• SUPPLIED PASSAGE
** start **

I think that it is a stretch to read what Obama wants into the filing of this brief. The comment in the article “It reads like a Bush administration brief” may be on target because there are a huge number of Bush holdovers in the Justice department. But in this case, I think what happened is that DOJ was covering TVA’s ass in this matter. And they ask for it to go back to the district court (as I understand it), so the damage is delay as much as anything else. If the government wasn’t one of the producers with an interest in the case, I doubt there would have been a brief filed.
But keeping the EPA regulation-writing process before the public is a way to ensure that the regulations come close to doing what they need to do. Ignoring this process allows the industry to gut the regulations at the beginning.
Yes, something’s gotta change, Boo. That was the entire point of 2008, at least we thought. But we’ve had no change at all. Just a gargantuan sack of watered-down worthless policies that only political nerds can and will decipher is all I see. Obama will be the complete cause of the Meltdown 2010, not anyone else! So, Boo, which is it: is he a savior or a failure? And yes, I do get whiplash with your constant vacillating and oscillating. But I love you, anyway, because you allow me a glance into the Centrist world of caution caution caution at all costs. Too hell with the common good if it’ll scare People Who Matter. That’s Obama’s brand and it’s a recipe for disaster for the American people.
Yes, I agree that they should congratulate Obama for saving GM. But that great feat is overshadowed by him constantly jumping ahead of the angry mob that wants to punish Wall Street. At the end of that comes a washout. And that’s what Obama is: muddled in the extreme. One day he says religious freedom is an American cornerstone; the next he says something slightly different. It’s the way he is: unclear. Makes his “let me be clear” BS all the more ironic.
Don’t blame Republicans. They are only doing their jobs (the way they see it) and they are doing them well (just look at the polls). And that leaves Obama and the Democrats looking like the blockers of real change. They’ve sown the wind and will reap the whirlwind…to the decimation of the public. It’s not just us hippies!
But he’ll always have his golfing dates with his Wall Street criminal BFFs.
2008 was no more the complete change than Lexington and Concord were a revolution.

** end **

• PROVIDED RECORDS

** start **

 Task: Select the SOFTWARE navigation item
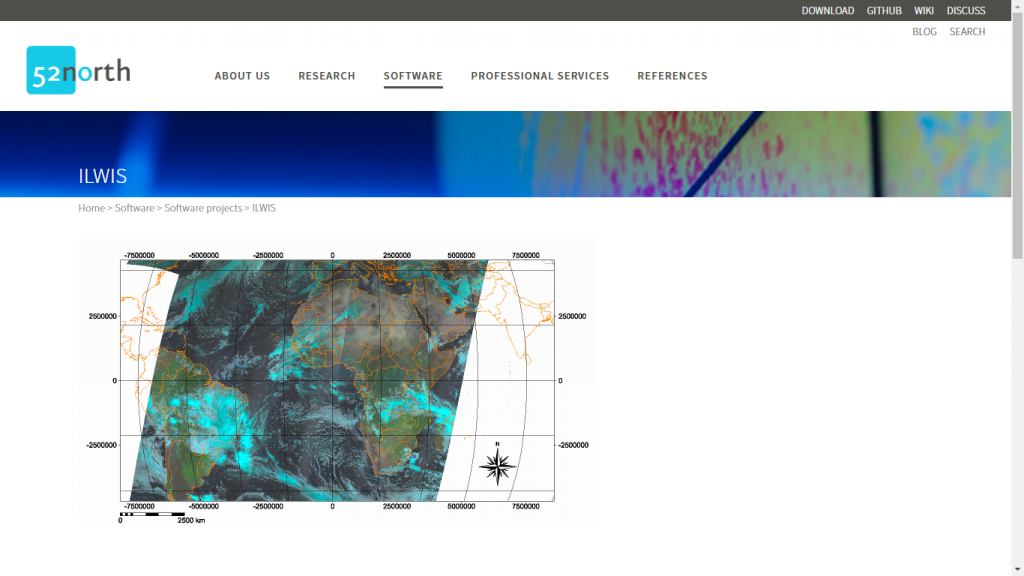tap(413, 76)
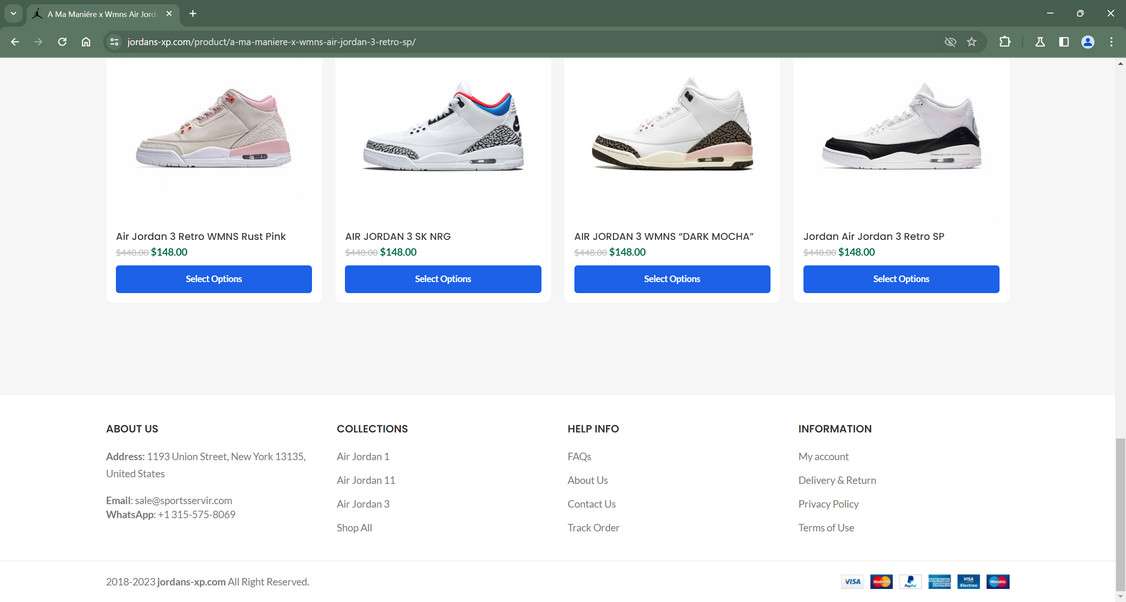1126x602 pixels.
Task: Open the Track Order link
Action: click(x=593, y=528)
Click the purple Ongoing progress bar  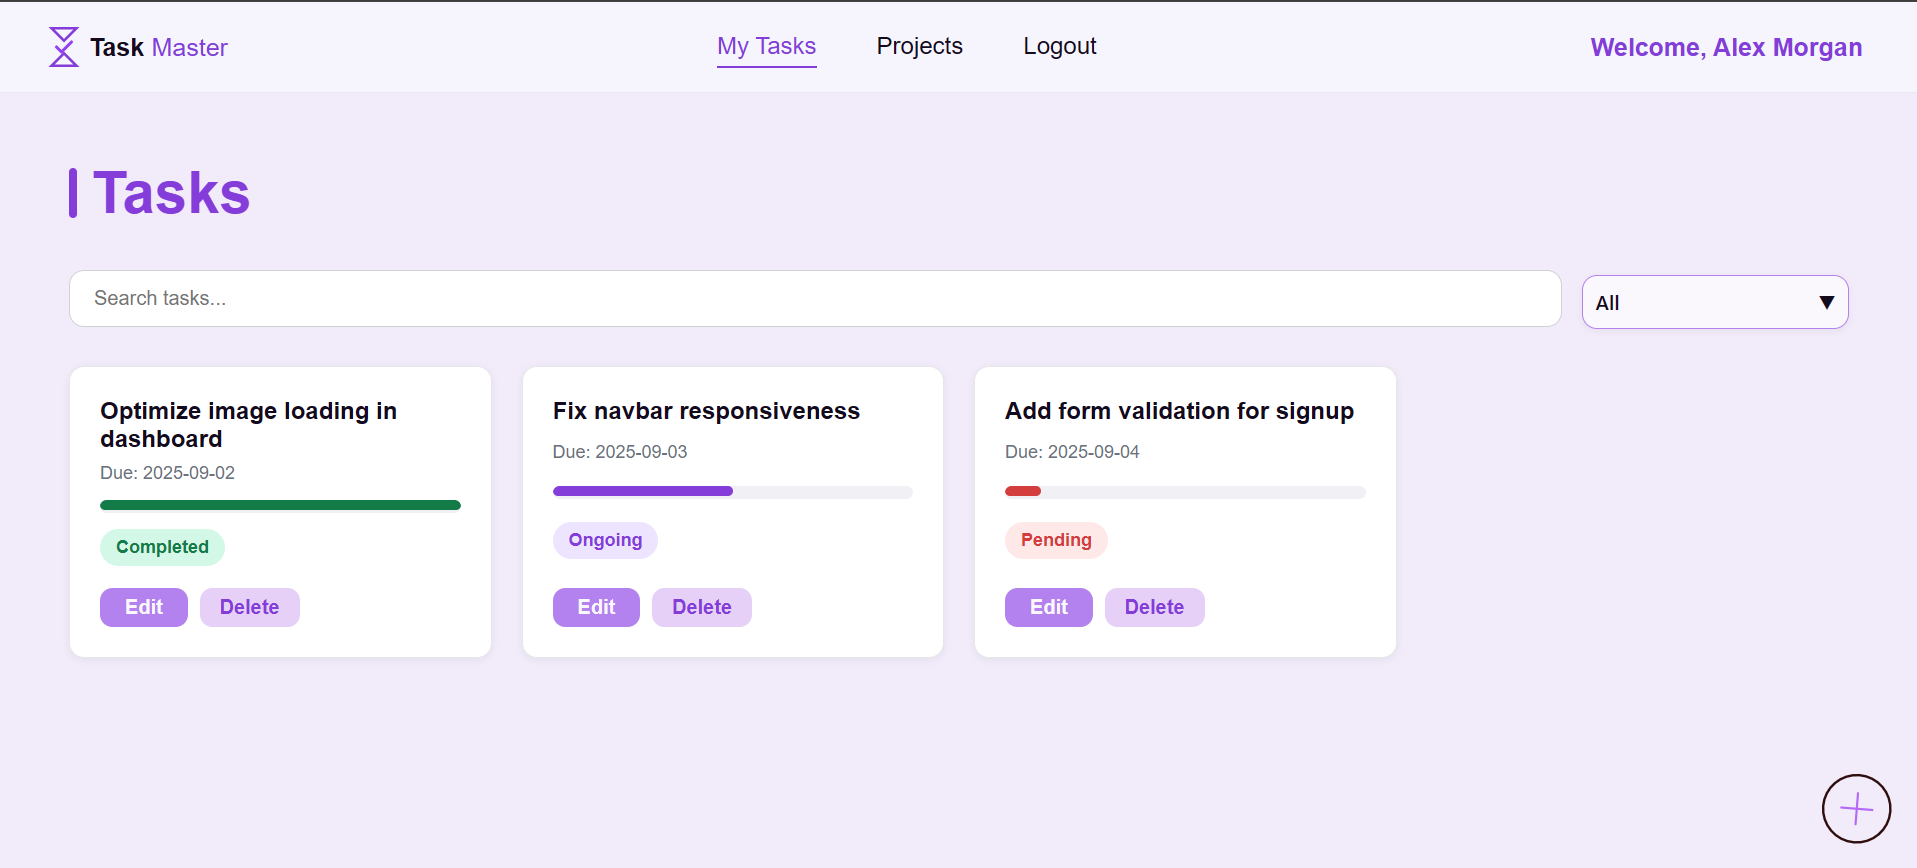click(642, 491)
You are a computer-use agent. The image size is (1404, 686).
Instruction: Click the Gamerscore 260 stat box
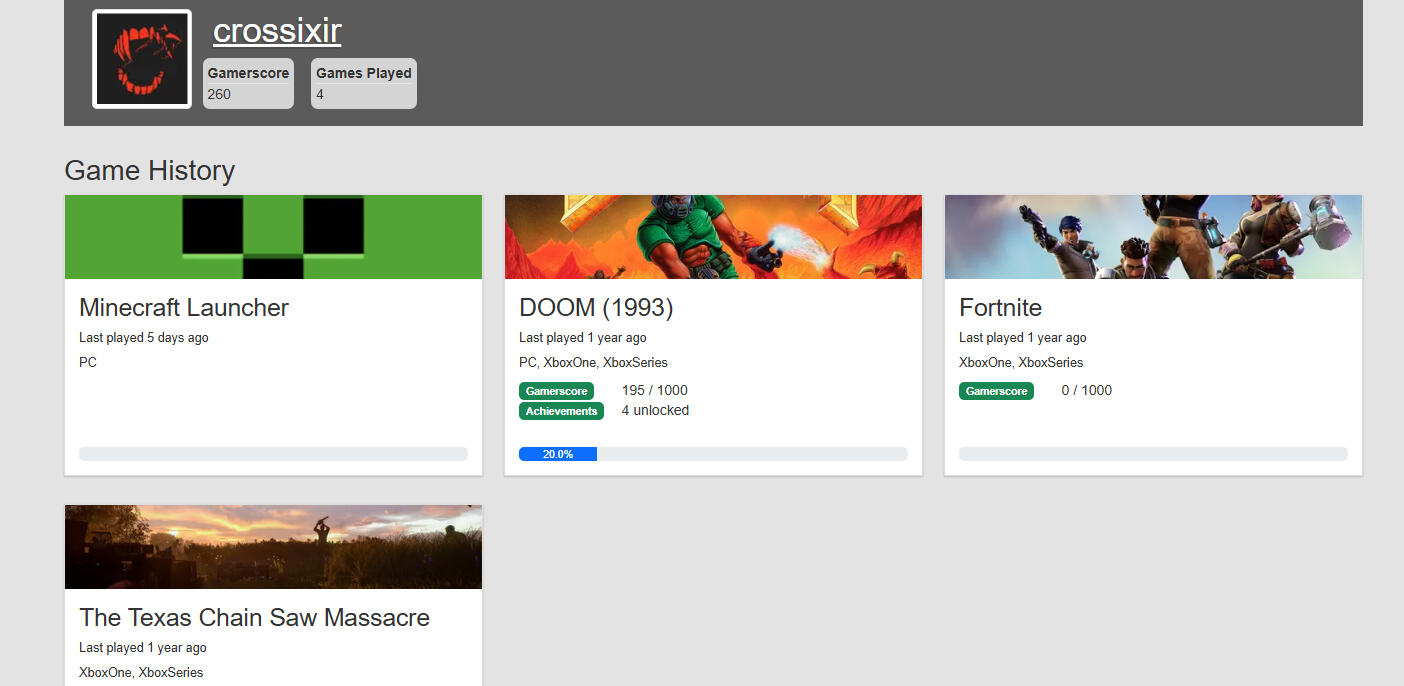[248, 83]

** end **
** start **

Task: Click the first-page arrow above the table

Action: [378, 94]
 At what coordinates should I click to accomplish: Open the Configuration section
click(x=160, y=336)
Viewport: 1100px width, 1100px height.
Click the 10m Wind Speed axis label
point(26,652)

** end **
** start **

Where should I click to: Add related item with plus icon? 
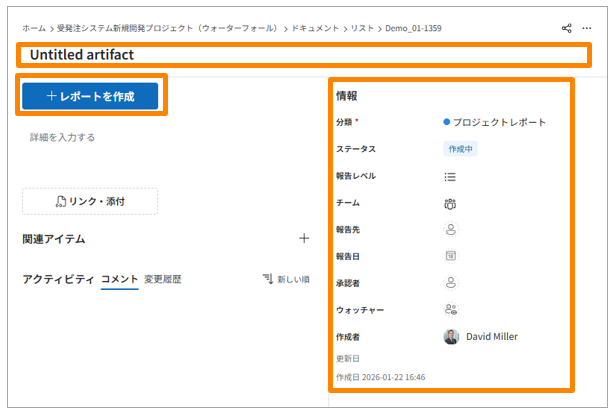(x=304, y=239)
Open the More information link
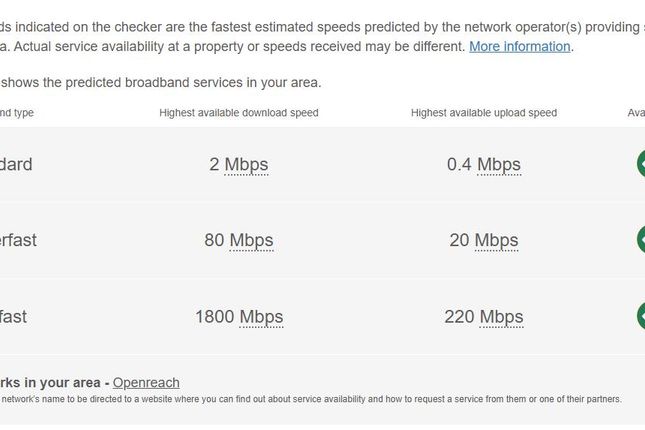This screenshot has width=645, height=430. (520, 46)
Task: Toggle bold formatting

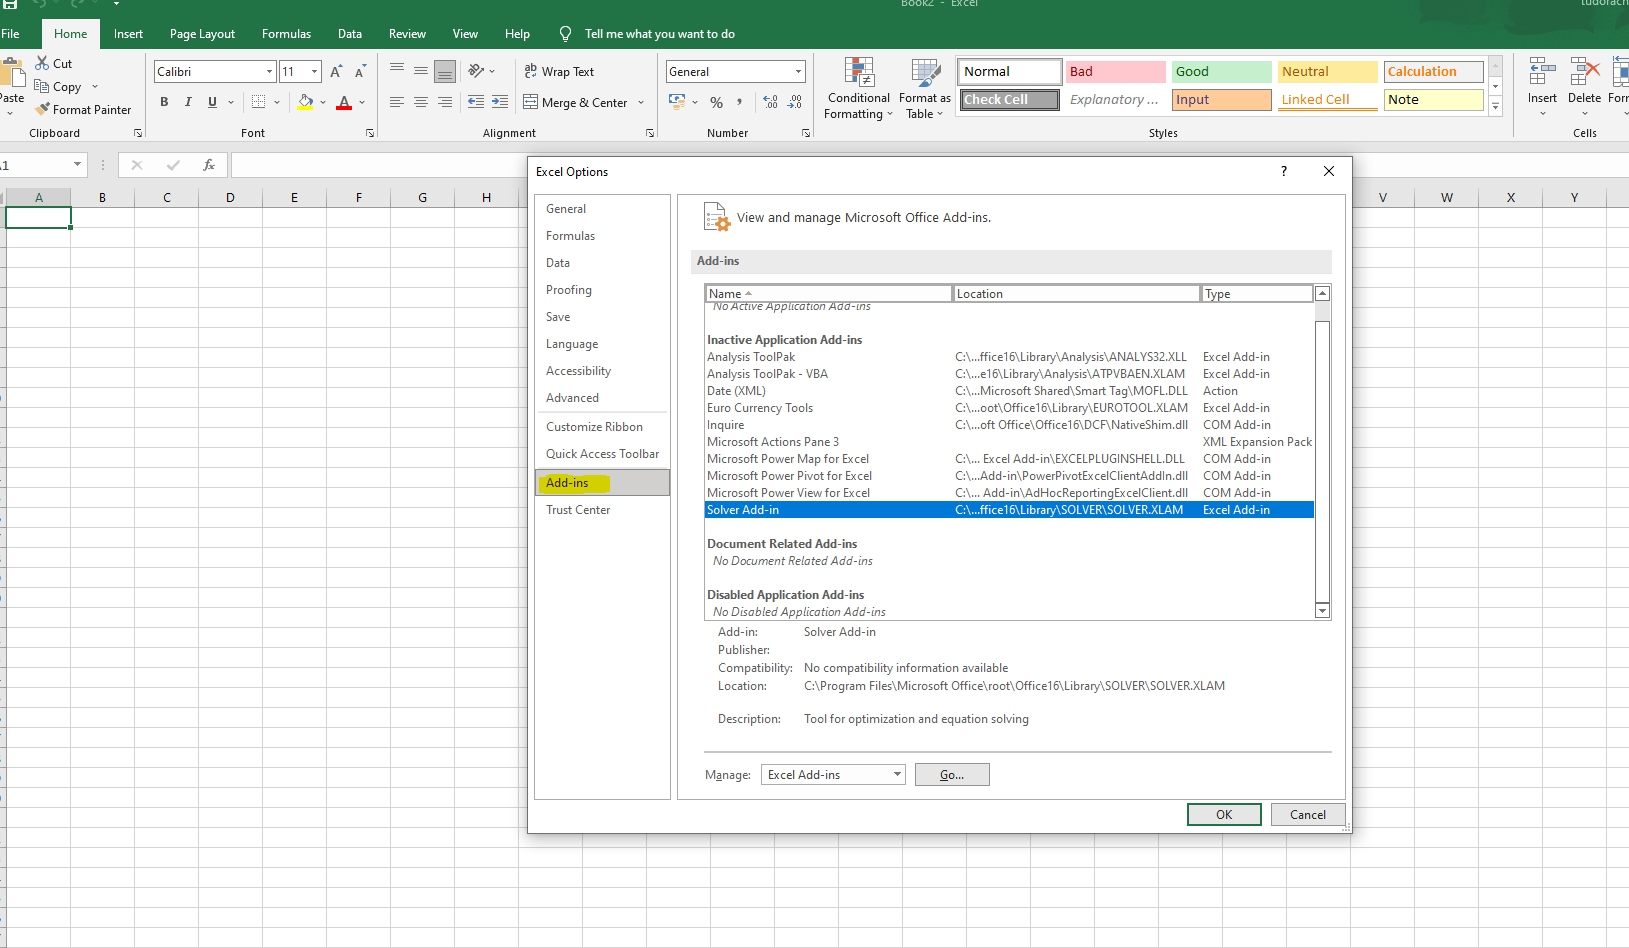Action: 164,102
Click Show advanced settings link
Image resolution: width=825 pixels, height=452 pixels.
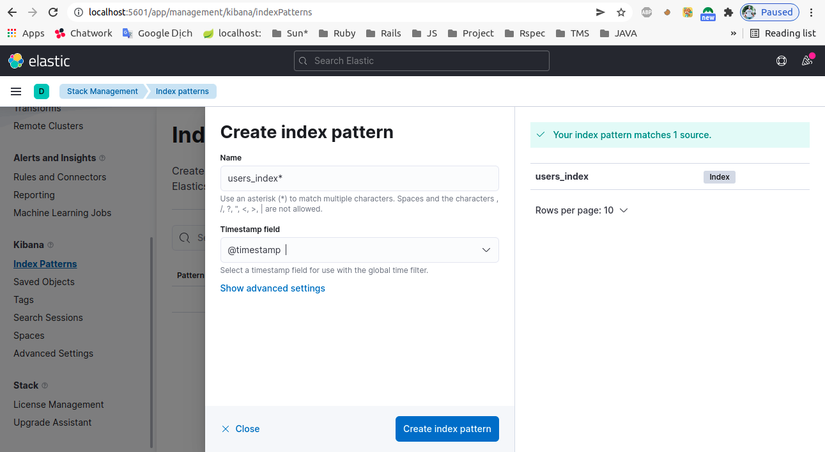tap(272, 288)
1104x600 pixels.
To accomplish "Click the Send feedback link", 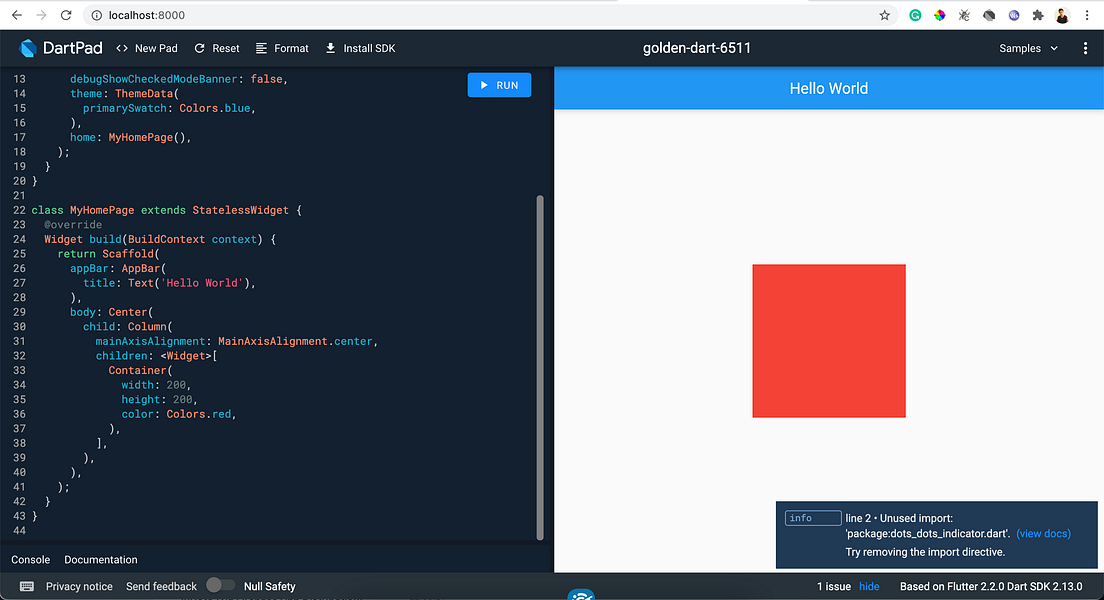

** end **

• PROBLEMS TO SOLVE
**1)** From the comments on Obama, copy the words between "But keeping the" and "at the beginning.", inclusive.
**2)** Pick up the comments on Obama where they stop and keep them going.

• RESPONSE LIST
**1)**
But keeping the EPA regulation-writing process before the public is a way to ensure that the regulations come close to doing what they need to do. Ignoring this process allows the industry to gut the regulations at the beginning.

**2)**
Obama is responding to the sensitivities of the weakest members of the Democratic caucus in Congress. They are responding to the media narrative of what it going on.
If you really want change, you have to defeat that media narrative. And the media narrative about the election is that Democrats (Obama is not running) are going to lose big, maybe even the House. So defeating it means that Republicans have to lose big, and the only folks capable of having that happen at all (except maybe in Florida and even that is questionable) are Democrats.
I will repeat the mantra: The Republicans must lose. The Republicans must lose big. The Republicans must lose as many of their symbolic crazies as possible.
Policy does not matter in this election. A Republican Party that has significantly lost will bend on policy or lose again in 2012.
What matters is that:
Justin Coussoule beats John Boehner
Tarryl Clark beats Michele Bachmann
Billy Kennedy beats Virginia Foxx
Roxanne Conlin beats Chuck Grassley
Elaine Marshall beats Richard Burr
Matt Campbell beats Steve King
Paul Hodes wins in New Hampshire
Joe Sestak wins in Pennsylvania
Lee Fisher wins in Ohio
Robin Carnahan wins in Missouri
Jack Conway wins in Kentucky
Barbara Boxer wins in California
Tom Perriello gets re-elected in VA-05
…and on and on.
We have to take more Republican seats in Congress than we lose.
All the messaging that Obama does, or any of the candidates do doesn’t matter in this election.
What matters is getting the people who do continue to want change to the polls to cast their vote against a Republican. When we break the conventional wisdom, we can start holding Democrats accountable.
It’s not a matter of blaming, it’s a matter of getting people who have decided for a candidate to get out and vote for that candidate.
And don’t think there won’t be church buses full of Republican voters trying to reinforce the conventional wisdom.
Change occurs from the bottom up.
Justin Coussoule beats John Boehner
Tarryl Clark beats Michele Bachmann
Billy Kennedy beats Virginia Foxx
It would be nice if the DCCC would help at all .. but they don’t support progressives .. only Blue Dogs
This fact punctures a gaping hole in the “obstructionism” narrative, doesn’t it?
contribute to individual progressive candidates and work on GOTV
F**k the DCCC. They are not God. And they do not keep individuals from contributing to candidates.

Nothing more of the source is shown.